Tax Audit Triggers: Looking for ways to keep the taxman from knocking at your door? Tax audit triggers are a major concern for even the most honest, hard-working American taxpayers, and with good reason.

Stacy Calvert for Knoji.com writes: Looking for ways to keep the taxman from knocking at your door? Tax audit triggers are a major concern for even the most honest, hard-working American taxpayers, and with good reason. IRS audits and enforcement were on the rise in 2010.
Although The Orange County Register cites an 11% increase in IRS audits in 2010, the same AP story explains that the main targets appear to be large corporations and wealthy individuals. Average Americans aren't off the hook, though; IRS enforcement revenue rose by a whopping 18% from 2009 to 2010. The increase amounted to over $57 billion in revenue.
According to the Internal Revenue Service, U.S. federal tax returns are chosen for audit when they differ from similar returns. Although the I.R.S. doesn't want to reveal tax audit triggers for obvious reasons, certain circumstances are more likely to raise red flags.

Common Tax Audit Triggers
Enter Social Security numbers and income amounts from forms W-2 and 1099 carefully. Incorrect tax identification numbers and income amounts are common tax audit triggers.
Filing late will draw extra attention to your tax return. File for a four-month extension using IRS form 4868by April 15th if you need more time. It's important to realize that filing for an extension only covers filing a return; your taxes are still due on the 15th.

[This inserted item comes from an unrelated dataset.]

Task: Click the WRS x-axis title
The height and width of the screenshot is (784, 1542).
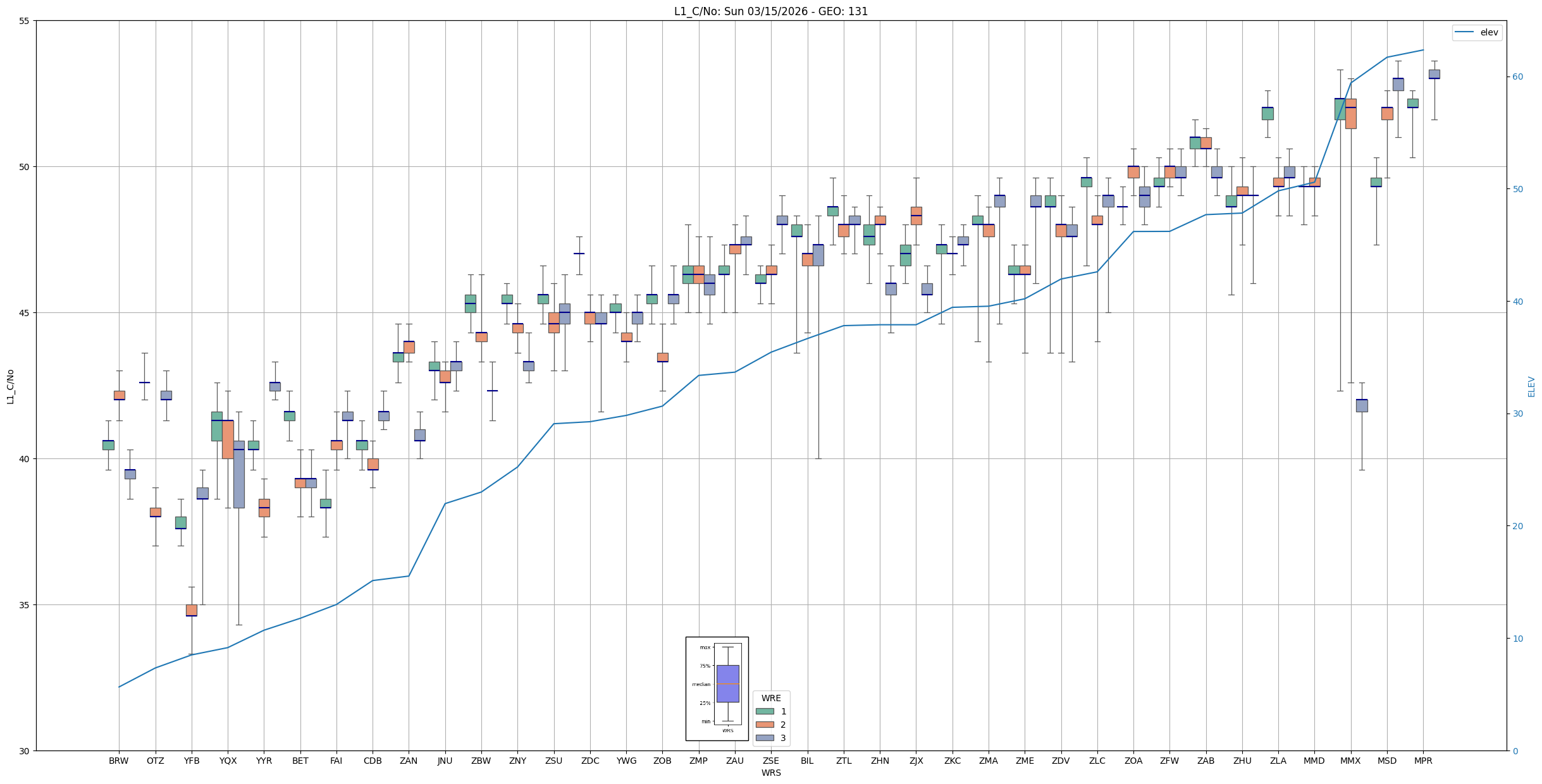Action: [770, 773]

Partial payments are also tax audit triggers. It's possible to set up an installment plan with the IRS if you can't pay your entire tax bill at once.
Even sending your return to the wrong address is on the list of tax audit triggers. In 2010, some IRS mailing center addresses changed, and taxpayers no longer receive tax packages in the mail, so be sure to check the instructions for the form you're filing.

Self-Employment Tax Audit Triggers
Be especially meticulous about record-keeping if you're self-employed, since the IRS is paying more attention to this sector in recent years. Be prepared to present receipts and other documentation to back up any deductions or credits you claim.
Claims related to home offices are common tax audit triggers. Only claim a home office if it's entirely dedicated to work. If you claim automobile-related business expenses, don't include mileage for taking the kids to soccer practice or picking up groceries.

Myths About Tax Audit Triggers
E-filing is often mistakenly thought to be among the common tax audit triggers. The IRS says the opposite is true. E-filed returns are likelier to be accurate, and math errors are among the most common tax audit triggers.
Many taxpayers also think filing for an extension will cause a return to be audited. In fact, the IRS claims that extensions are a good idea for some taxpayers. An extension gives you time to obtain and gather all the proper forms and documentation. You won't be as rushed, and will be less likely to leave out the essentials.
Amended returns won't trigger an audit, although they are subject to auditing like any other return.

Tax Audit Triggers in a Nutshell
The IRS is generally looking for anomalies. If your return differs substantially from other, similar returns, it might raise suspicion. If your tax return reflects a much higher income level than those from previous years, with numerous claims for deductions and credits, it could be problematic. A change in the type of income you earn might draw extra attention as well.
Everyone wants to avoid tax audit triggers. However, filing an accurate, timely return and meticulous record-keeping will keep you out of trouble and make an audit less painful.